Kaden goes to therapy five days a week for three to four hours at a time– a significant demand on her time given she also works part-time to qualify for health benefits to cover Kaden’s treatment. With no local family support, she admits it’s been hard.
“My husband has to work more hours in order for me to be more at home and take care of my children,” she said.
Despite those challenges, Dr. Debbie Bilder, professor of psychiatry at the Huntsman Mental Health Institute, and Dr. John Taggart Hopkin, presidential endowed chair in Autism Research and Clinical Translation, said the services are getting better. Recent National CDC research shows autism is now being recognized in a more diverse group of children — at least 30% higher among Asian/Pacific Islander, Black, and Hispanic children in 2020 than in 2018.
“In the past, it was primarily children of Non-Hispanic white dissent, yet now we are seeing a broader, more diverse group of children with autism being recognized, being identified and particularly here in Utah, that is among the Latino community,” Bilder concluded based on research from a study of Utah 4-year-olds.

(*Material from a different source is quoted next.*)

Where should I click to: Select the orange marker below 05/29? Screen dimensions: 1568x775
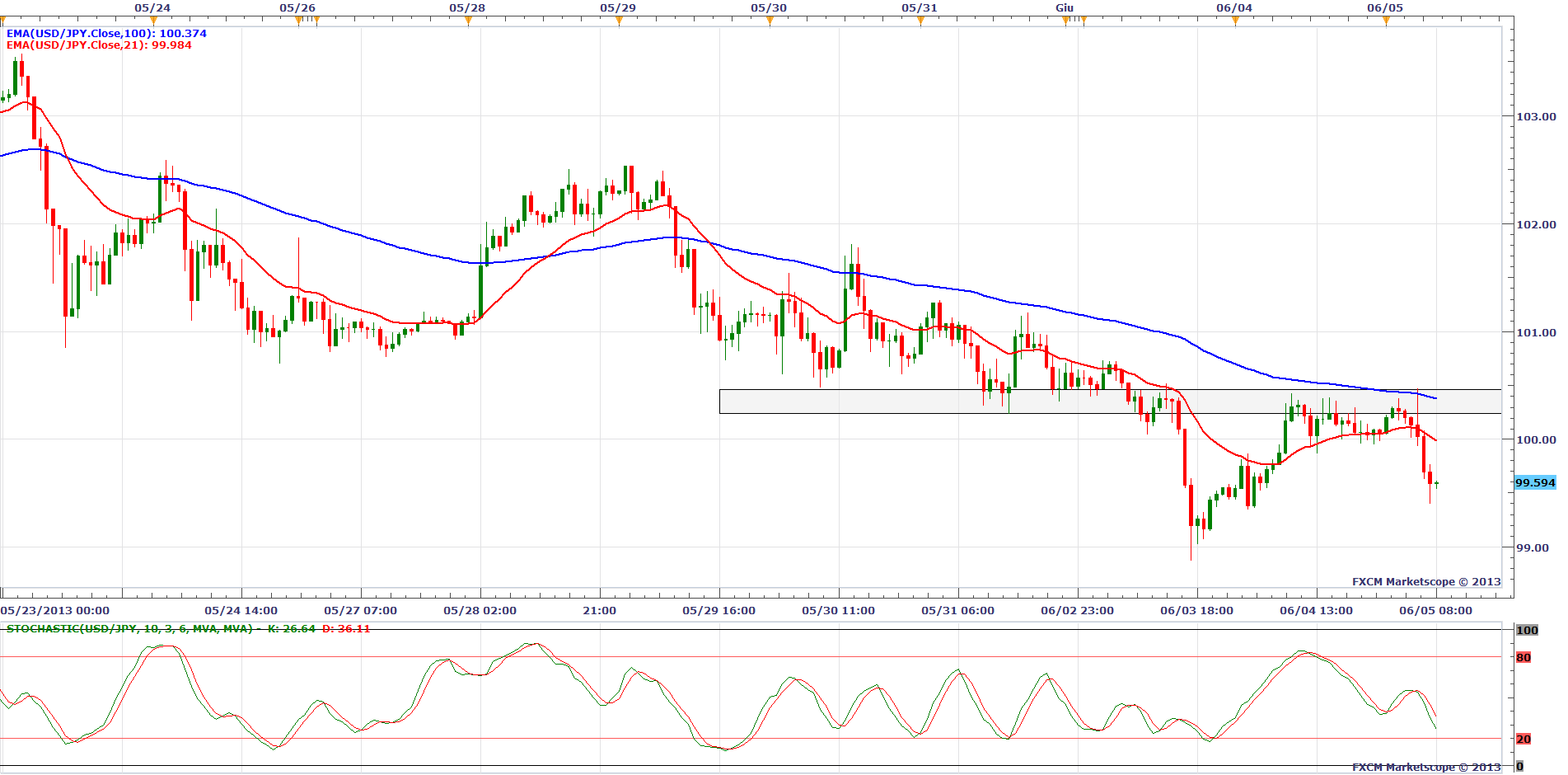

While the national research saw a rise in autism diagnoses among Asian/Pacific Islander and Black children, the data was not statistically significant in Utah because of the low number of affected children.
Bilder credits the increase to better diagnostic tools and treatment services among these populations. “You may worry that your child has autism, but if you cannot access diagnostic services or treatment services, it is unlikely that your child is going to be identified with autism,” she explained. Bilder said Utah has seen a shift in the socioeconomic status of children getting help. “Those kids with the lowest income tier are more likely to be identified,” she said. “We’ve been able to help those most vulnerable children in our community access these needed diagnostic and treatment services.”

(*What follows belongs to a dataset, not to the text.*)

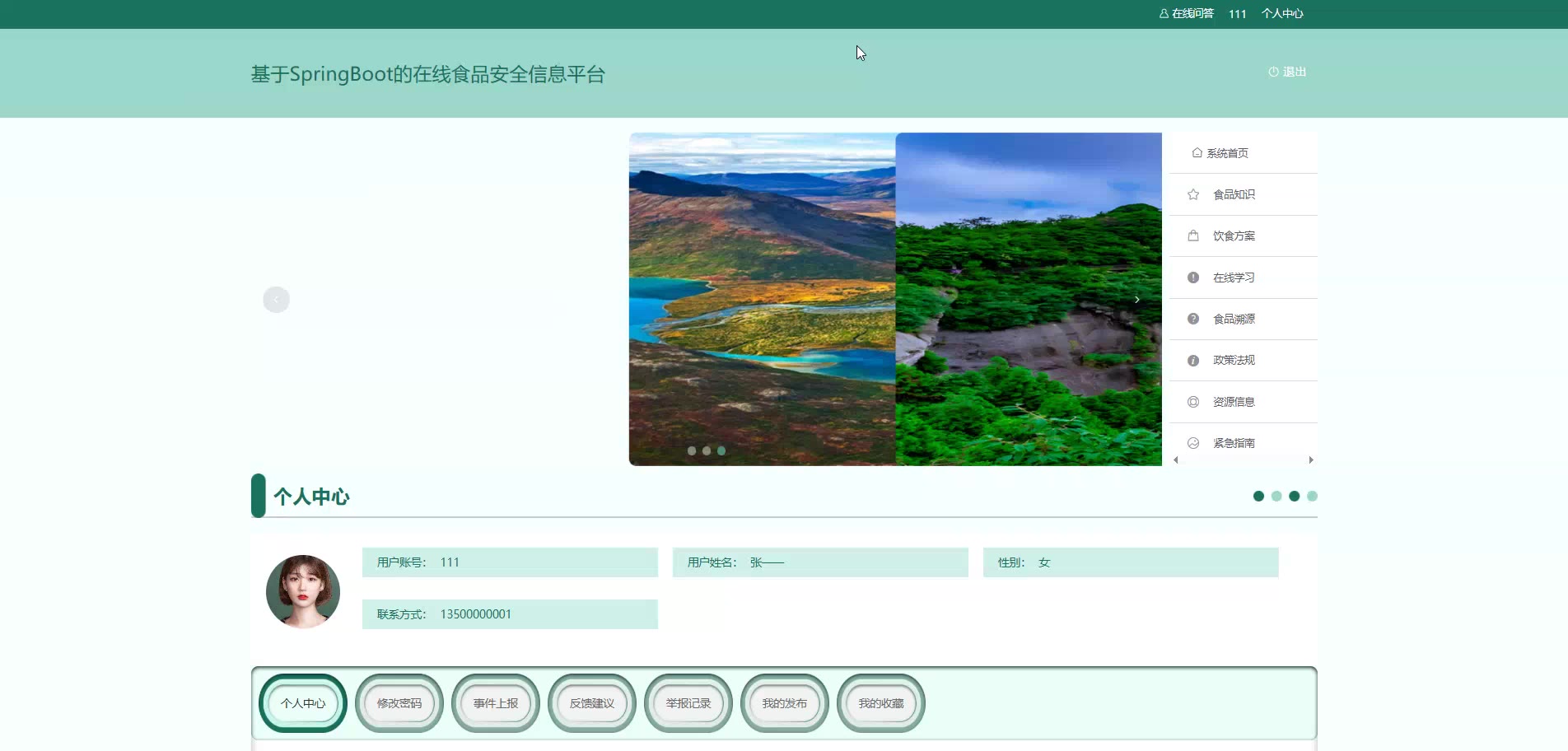This screenshot has width=1568, height=751.
Task: Click the star icon beside 食品知识
Action: pyautogui.click(x=1192, y=194)
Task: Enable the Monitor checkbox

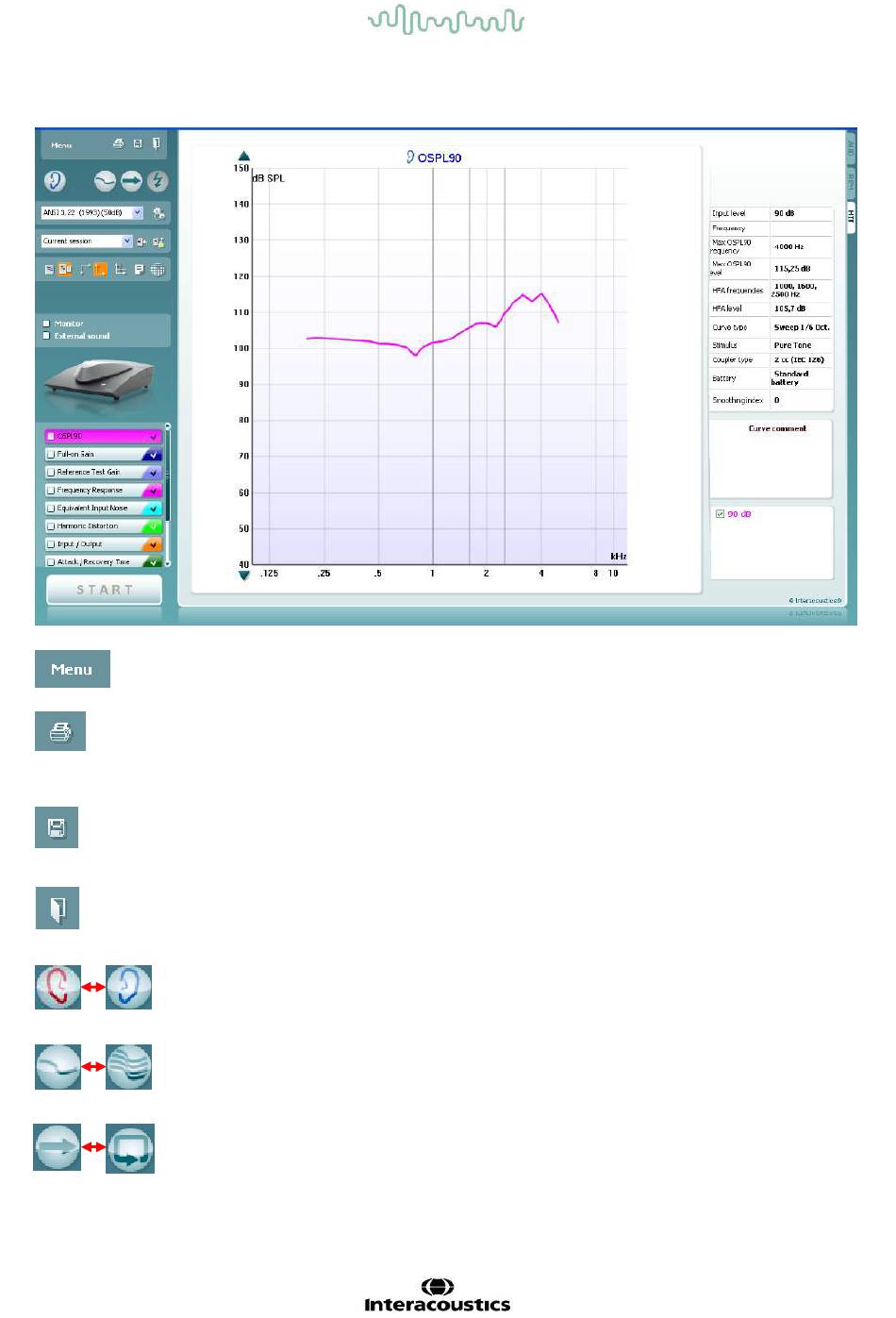Action: point(46,324)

“I realize families with less financial abilities still have barriers in getting their child access to the treatment. It’s time-consuming. Their jobs may not be as flexible as other people’s jobs,” she added.

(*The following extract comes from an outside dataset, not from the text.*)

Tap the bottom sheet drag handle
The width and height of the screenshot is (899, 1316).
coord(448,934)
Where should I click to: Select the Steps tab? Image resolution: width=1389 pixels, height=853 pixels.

Bilder encourages all parents to be aware of the signs. “It is manifested by children having difficulty with social interaction and communication, as well as having restricted interests or repetitive behaviors or abnormal responses to sensory input,” she explained.
Other signs include not having a social smile by two months of age, not making eye contact, developing language later than expected, or losing social/language ability. Bilder said these factors could impact a child’s ability to become independent.
Over the years, Lopez has learned to manage Kaden’s tantrums and to introduce him to unfamiliar places and people. “The noises, a lot of kids, crowded place — those are things that I need to avoid,” she said.
Though Kaden is nonverbal, Lopez believes her son is showing progress. He now makes eye contact, communicates better, plays with his brother and is starting to show love to his family. “He will look at [his dad] and his smile and sometimes runs to him and give him the kiss,” she said.
Bilder is also encouraged by the growth she sees in patients with the right help. “They’ve learned how to engage, they’ve learned how to manage their emotions when they become overwhelmed so that they can have these relationships with those individuals around them,” she said.
Bilder said legislation passed over the last decade, including Medicaid coverage for autism treatment, has significantly contributed to the increase in diagnoses and access to services among all populations.
Utah received four more years of funding to continue to increase awareness, ensuring parents and providers understand the signs of autism development, the screening and referral processes. This funding will also help the state identify particular communities that may have delayed access to care.